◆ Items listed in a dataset
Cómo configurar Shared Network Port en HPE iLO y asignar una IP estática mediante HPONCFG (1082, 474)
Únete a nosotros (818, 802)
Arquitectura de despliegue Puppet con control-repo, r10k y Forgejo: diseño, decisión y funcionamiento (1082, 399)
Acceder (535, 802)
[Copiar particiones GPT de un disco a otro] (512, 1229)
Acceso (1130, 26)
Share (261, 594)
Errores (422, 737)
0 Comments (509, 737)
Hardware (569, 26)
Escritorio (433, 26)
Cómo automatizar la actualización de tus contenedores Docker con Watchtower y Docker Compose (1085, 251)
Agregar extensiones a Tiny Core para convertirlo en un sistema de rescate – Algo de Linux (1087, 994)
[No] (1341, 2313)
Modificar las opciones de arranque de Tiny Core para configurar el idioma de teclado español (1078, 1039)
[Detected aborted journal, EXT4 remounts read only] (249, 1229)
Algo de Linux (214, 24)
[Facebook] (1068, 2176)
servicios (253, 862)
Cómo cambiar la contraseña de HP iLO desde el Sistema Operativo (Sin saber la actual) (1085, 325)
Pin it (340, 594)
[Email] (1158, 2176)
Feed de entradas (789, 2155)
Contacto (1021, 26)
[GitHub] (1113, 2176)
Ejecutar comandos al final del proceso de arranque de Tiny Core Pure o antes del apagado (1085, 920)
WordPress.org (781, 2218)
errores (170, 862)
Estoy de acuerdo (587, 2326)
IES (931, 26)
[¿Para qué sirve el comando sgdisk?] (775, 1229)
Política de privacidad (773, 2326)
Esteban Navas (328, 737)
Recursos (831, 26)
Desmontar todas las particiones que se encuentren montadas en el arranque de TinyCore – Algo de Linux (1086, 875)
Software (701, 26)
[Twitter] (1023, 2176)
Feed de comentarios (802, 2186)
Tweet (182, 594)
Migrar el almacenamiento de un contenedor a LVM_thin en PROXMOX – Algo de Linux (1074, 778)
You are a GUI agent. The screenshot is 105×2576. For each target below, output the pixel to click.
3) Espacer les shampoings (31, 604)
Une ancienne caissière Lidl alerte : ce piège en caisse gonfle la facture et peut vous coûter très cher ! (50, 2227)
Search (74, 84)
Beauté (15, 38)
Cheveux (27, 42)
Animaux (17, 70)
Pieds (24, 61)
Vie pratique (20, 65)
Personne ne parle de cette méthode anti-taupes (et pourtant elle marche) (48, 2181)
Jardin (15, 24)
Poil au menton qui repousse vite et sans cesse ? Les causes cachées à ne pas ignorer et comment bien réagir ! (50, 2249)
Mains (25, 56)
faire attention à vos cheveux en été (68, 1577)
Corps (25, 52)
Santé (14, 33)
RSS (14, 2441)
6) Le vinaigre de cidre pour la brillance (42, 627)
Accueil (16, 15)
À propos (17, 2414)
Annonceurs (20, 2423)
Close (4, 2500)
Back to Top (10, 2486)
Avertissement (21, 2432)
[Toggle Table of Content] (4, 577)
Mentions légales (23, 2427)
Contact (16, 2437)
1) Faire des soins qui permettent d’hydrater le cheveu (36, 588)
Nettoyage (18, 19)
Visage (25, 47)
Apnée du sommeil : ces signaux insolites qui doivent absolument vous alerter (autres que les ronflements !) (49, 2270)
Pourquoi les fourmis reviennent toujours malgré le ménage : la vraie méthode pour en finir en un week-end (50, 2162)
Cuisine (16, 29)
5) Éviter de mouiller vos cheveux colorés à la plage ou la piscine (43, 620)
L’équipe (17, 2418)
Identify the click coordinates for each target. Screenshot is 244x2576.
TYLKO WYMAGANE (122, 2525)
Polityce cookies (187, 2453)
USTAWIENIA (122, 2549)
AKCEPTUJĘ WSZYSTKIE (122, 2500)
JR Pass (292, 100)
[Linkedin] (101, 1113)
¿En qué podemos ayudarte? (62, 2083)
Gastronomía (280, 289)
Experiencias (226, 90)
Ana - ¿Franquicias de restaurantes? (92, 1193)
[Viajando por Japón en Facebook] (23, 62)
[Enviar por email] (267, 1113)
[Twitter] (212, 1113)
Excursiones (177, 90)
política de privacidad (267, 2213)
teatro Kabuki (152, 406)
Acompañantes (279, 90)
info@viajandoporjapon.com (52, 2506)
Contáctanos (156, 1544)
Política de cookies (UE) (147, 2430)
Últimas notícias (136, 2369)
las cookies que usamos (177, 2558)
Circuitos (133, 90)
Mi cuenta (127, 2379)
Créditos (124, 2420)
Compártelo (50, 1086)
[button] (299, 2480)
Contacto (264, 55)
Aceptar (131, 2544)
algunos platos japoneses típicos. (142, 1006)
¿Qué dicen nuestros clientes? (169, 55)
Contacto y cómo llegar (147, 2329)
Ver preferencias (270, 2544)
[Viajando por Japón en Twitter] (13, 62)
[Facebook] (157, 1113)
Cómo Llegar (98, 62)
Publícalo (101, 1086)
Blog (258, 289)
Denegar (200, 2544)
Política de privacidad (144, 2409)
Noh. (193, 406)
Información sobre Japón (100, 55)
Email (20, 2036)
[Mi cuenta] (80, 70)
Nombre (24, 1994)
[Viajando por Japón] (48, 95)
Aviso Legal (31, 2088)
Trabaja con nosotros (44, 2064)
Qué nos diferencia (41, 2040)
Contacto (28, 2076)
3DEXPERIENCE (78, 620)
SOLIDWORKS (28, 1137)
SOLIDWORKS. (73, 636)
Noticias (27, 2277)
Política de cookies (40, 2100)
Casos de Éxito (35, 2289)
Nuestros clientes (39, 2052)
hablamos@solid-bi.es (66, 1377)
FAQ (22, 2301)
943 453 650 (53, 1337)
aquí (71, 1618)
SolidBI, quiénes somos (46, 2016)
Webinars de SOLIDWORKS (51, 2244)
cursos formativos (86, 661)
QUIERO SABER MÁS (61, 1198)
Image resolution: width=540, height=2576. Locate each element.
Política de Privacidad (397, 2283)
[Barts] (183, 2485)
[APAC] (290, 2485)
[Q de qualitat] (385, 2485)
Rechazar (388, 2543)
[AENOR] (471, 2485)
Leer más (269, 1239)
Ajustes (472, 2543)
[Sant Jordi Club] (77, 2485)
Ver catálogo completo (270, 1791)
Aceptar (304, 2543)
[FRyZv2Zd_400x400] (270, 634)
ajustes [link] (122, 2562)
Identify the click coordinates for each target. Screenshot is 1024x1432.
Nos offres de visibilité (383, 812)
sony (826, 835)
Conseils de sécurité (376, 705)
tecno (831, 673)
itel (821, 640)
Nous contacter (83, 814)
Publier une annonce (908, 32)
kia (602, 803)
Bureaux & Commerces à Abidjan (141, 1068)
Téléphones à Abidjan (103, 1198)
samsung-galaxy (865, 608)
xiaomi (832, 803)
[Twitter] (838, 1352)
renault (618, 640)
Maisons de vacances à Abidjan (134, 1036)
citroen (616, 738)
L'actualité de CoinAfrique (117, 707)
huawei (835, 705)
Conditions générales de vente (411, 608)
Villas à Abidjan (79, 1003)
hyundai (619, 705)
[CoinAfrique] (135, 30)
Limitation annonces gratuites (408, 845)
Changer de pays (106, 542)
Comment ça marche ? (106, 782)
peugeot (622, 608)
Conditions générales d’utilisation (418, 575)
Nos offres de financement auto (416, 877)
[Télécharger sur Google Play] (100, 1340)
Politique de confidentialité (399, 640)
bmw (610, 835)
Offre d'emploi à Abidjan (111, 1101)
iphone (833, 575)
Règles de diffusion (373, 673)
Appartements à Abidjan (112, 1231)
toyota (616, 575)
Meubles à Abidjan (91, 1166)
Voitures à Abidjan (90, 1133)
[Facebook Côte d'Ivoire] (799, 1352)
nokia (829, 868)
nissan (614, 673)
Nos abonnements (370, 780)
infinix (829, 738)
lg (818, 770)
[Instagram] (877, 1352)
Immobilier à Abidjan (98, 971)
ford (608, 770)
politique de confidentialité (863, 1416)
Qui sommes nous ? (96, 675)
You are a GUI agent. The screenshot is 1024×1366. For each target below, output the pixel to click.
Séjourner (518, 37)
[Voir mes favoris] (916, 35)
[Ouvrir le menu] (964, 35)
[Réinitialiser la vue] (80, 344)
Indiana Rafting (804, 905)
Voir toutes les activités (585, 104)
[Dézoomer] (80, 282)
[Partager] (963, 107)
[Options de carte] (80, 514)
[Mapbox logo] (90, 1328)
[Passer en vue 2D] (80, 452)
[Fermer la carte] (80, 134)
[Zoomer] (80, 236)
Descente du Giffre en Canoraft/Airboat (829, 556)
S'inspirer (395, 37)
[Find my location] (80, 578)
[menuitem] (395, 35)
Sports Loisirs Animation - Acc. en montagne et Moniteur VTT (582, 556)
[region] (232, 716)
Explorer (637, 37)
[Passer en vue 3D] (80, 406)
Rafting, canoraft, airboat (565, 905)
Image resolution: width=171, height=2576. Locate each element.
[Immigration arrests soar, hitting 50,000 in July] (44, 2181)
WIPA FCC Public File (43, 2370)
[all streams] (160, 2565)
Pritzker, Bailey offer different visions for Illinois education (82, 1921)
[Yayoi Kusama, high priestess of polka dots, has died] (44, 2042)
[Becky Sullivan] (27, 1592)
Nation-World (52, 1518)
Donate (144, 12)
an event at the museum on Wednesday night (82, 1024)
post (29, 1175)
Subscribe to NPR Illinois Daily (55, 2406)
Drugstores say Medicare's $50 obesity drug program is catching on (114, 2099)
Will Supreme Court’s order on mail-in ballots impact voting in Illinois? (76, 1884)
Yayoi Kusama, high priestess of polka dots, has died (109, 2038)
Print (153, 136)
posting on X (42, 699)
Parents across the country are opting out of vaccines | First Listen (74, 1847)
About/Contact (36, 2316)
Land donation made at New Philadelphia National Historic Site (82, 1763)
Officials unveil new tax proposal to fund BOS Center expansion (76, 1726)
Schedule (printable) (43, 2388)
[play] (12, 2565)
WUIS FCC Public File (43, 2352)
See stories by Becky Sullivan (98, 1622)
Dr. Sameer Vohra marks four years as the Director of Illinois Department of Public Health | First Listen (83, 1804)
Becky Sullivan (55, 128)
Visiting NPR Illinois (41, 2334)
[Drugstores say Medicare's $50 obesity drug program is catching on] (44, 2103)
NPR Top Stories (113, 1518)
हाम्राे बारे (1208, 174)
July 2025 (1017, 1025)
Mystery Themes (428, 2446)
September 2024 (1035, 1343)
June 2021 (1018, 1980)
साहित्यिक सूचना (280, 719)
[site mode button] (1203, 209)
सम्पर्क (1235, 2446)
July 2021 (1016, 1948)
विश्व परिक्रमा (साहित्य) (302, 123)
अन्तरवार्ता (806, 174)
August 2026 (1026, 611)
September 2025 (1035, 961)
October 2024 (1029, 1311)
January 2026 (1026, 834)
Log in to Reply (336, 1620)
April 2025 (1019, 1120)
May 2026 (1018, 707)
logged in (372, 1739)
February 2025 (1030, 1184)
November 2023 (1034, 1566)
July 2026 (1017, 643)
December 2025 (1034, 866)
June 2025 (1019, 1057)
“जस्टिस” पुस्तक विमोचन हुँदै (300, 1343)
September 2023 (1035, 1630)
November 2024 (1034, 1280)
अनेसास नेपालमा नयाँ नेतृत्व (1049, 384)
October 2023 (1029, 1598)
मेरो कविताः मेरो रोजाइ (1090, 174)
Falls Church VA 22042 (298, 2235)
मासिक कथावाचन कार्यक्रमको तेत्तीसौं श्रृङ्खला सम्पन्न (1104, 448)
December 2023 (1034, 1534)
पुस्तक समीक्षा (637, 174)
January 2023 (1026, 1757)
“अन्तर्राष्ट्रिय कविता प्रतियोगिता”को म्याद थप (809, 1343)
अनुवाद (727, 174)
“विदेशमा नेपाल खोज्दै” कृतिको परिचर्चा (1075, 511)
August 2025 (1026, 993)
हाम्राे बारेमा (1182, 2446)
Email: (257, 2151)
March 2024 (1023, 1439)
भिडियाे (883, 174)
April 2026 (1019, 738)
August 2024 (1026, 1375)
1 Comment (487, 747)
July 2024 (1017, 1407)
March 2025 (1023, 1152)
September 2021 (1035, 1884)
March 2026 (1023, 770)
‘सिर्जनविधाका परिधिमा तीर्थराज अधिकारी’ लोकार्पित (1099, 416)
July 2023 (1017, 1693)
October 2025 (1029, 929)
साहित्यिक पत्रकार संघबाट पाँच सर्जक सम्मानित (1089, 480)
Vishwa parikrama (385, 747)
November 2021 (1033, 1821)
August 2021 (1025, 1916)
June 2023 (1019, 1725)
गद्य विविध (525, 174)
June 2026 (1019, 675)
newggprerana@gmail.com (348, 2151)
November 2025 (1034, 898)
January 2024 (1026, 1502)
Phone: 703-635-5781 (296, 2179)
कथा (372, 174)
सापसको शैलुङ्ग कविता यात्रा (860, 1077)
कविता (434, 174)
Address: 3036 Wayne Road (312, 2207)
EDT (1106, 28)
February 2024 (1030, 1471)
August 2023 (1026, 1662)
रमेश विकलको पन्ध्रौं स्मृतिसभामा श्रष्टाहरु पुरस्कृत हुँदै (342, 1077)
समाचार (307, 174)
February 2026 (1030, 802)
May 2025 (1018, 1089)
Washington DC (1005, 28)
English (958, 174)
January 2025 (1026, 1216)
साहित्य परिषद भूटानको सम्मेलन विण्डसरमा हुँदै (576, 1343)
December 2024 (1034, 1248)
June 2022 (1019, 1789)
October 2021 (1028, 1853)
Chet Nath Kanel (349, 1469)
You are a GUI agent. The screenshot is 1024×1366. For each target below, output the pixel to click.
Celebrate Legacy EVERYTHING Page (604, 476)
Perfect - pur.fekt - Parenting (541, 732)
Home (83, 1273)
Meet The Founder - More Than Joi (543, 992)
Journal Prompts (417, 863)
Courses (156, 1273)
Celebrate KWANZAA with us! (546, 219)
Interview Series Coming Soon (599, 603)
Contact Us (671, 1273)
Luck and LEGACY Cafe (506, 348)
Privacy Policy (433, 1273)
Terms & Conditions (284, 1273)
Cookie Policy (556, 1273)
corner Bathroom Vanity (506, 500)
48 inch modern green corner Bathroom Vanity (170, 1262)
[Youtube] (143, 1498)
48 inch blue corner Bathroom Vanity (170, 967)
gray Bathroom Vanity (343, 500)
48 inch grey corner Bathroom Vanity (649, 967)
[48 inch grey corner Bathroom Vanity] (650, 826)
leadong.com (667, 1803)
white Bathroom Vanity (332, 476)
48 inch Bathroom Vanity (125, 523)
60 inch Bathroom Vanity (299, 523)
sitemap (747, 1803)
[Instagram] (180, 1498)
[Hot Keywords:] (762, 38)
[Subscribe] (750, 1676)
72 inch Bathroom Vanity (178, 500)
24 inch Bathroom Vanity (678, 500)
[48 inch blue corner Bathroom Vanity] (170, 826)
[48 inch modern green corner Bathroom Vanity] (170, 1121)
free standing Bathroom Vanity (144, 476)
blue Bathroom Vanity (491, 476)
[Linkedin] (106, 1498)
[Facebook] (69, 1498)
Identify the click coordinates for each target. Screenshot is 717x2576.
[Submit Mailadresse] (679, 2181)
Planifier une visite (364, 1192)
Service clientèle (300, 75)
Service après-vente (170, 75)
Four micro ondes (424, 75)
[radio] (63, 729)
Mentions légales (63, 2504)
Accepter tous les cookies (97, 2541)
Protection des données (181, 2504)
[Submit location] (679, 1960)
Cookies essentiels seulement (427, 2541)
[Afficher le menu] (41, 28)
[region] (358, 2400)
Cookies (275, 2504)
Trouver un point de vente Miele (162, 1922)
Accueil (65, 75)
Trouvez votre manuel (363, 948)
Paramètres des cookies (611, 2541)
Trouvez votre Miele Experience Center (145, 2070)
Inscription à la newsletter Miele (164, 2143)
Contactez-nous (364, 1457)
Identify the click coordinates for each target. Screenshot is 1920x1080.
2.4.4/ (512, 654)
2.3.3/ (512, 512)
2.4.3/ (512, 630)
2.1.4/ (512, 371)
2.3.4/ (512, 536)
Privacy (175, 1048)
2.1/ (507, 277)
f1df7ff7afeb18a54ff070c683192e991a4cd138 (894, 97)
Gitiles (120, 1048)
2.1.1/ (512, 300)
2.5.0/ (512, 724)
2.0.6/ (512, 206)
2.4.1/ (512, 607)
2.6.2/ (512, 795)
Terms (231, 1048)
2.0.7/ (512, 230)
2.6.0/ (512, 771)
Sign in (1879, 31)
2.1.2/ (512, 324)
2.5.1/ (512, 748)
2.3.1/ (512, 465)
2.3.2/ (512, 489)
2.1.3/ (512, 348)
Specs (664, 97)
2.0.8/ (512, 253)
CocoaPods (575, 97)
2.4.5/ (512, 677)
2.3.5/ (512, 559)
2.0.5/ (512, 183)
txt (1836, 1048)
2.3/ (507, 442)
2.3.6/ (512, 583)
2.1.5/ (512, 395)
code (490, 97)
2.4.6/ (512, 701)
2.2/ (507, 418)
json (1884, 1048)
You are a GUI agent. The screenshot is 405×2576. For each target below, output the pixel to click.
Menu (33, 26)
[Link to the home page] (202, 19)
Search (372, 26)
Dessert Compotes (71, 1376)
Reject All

◆ WHAT YOU WILL DO
Copy out the range of lines above starting at the line with "Bureaux & Commerces à Abidjan (141, 1068)" and ending at the line with "Conditions générales de vente (411, 608)", exactly and including both.

◆ RESULT BELOW
Bureaux & Commerces à Abidjan (141, 1068)
Téléphones à Abidjan (103, 1198)
samsung-galaxy (865, 608)
xiaomi (832, 803)
[Twitter] (838, 1352)
renault (618, 640)
Maisons de vacances à Abidjan (134, 1036)
citroen (616, 738)
L'actualité de CoinAfrique (117, 707)
huawei (835, 705)
Conditions générales de vente (411, 608)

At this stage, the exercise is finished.